** Opening Data records block **

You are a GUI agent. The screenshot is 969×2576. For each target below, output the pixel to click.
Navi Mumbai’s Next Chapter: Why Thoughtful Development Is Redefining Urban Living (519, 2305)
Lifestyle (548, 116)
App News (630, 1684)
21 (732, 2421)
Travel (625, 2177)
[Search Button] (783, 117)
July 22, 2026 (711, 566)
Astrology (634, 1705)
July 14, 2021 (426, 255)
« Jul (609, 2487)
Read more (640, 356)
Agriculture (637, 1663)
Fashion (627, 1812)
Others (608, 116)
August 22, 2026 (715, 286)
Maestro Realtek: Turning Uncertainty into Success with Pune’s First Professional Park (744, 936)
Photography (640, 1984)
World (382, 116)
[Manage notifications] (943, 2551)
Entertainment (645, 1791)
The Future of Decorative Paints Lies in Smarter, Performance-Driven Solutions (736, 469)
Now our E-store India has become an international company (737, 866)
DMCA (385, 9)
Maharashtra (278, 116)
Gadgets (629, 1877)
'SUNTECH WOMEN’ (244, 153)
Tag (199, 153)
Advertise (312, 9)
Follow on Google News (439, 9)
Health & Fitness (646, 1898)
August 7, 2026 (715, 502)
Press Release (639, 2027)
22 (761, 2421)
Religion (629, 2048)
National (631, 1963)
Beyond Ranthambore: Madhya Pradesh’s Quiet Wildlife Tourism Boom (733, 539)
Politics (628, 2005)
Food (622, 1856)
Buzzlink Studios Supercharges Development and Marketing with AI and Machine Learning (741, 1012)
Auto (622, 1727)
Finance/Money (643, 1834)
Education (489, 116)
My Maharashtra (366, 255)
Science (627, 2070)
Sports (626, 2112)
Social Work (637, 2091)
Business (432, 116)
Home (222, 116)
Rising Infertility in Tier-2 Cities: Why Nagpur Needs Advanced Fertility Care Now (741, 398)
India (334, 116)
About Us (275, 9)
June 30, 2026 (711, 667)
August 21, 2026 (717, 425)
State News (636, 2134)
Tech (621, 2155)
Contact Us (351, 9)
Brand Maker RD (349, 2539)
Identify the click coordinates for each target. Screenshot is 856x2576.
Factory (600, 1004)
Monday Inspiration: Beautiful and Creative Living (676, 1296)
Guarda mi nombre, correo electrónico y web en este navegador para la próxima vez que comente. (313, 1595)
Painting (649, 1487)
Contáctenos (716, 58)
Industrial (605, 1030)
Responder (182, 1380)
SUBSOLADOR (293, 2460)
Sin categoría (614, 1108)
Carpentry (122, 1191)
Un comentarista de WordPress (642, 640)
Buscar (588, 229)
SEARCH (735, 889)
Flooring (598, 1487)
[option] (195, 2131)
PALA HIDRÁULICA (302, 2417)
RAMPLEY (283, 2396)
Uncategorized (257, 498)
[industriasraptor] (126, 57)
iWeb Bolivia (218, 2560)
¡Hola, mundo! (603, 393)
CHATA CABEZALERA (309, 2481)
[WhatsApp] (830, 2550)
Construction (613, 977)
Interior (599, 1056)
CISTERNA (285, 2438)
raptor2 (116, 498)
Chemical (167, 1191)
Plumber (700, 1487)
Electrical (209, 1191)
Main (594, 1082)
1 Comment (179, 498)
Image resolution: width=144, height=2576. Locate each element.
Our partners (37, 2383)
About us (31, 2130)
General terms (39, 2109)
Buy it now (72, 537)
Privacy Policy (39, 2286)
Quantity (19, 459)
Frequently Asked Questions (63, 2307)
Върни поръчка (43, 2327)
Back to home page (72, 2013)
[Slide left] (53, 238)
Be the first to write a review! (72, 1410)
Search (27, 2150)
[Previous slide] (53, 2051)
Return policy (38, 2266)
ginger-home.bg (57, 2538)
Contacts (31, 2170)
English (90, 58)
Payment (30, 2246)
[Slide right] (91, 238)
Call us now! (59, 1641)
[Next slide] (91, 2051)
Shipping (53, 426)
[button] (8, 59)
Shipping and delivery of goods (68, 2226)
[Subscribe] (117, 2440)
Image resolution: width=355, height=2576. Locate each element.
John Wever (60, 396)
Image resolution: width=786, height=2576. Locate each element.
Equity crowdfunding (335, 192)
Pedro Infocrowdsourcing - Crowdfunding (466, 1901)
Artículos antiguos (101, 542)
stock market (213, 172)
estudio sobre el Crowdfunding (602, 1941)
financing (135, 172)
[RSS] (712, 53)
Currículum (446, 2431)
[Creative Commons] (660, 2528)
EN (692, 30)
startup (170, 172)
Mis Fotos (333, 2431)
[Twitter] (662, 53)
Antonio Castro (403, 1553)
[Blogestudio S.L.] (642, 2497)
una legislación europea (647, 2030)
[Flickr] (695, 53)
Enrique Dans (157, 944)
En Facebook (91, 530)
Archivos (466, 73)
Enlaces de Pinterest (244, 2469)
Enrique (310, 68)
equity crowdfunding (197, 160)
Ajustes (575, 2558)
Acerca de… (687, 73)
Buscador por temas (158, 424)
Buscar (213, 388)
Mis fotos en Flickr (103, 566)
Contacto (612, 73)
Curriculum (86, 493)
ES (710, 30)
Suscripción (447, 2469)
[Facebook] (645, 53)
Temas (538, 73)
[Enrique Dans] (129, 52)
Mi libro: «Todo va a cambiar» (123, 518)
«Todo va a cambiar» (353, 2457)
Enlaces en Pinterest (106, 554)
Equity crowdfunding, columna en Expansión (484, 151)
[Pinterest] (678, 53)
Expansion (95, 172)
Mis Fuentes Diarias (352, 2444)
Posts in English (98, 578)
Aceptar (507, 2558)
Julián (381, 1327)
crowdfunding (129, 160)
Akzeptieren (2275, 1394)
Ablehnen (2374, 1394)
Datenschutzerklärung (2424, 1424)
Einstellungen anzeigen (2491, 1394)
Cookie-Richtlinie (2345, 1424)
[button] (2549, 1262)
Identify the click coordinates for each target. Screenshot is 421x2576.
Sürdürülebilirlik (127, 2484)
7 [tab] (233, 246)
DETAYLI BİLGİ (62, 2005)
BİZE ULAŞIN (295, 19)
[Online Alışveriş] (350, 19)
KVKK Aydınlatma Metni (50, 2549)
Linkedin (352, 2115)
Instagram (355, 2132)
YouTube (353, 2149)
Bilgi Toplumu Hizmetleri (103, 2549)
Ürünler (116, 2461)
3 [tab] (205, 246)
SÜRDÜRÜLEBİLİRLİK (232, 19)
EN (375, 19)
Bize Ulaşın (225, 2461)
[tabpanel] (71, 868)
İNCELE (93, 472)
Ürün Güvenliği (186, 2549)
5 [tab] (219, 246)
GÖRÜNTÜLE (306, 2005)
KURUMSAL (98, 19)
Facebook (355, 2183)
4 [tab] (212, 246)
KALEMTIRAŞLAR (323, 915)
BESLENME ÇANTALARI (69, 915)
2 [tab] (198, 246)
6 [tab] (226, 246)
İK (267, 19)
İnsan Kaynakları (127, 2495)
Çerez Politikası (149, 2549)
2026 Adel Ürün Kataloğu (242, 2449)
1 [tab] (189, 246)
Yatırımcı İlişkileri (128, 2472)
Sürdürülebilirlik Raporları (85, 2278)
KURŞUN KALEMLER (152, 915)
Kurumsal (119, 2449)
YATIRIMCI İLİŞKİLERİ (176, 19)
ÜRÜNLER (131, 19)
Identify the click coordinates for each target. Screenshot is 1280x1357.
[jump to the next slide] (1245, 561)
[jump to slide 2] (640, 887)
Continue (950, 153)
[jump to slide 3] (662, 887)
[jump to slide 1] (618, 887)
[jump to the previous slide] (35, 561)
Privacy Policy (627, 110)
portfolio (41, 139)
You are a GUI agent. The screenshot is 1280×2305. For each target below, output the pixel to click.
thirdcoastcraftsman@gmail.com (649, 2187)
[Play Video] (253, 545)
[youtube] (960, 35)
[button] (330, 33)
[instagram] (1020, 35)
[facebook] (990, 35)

** Closing Data records block **

■ **Task requirements**: From the records above, print exactly the lines that run from the line with "ginger-home.bg (57, 2538)" to the line with "Artículos antiguos (101, 542)", inclusive.

■ **Written reply**:
ginger-home.bg (57, 2538)
Contacts (31, 2170)
English (90, 58)
Payment (30, 2246)
[Slide right] (91, 238)
Call us now! (59, 1641)
[Next slide] (91, 2051)
Shipping (53, 426)
[button] (8, 59)
Shipping and delivery of goods (68, 2226)
[Subscribe] (117, 2440)
Image resolution: width=355, height=2576. Locate each element.
John Wever (60, 396)
Image resolution: width=786, height=2576. Locate each element.
Equity crowdfunding (335, 192)
Pedro Infocrowdsourcing - Crowdfunding (466, 1901)
Artículos antiguos (101, 542)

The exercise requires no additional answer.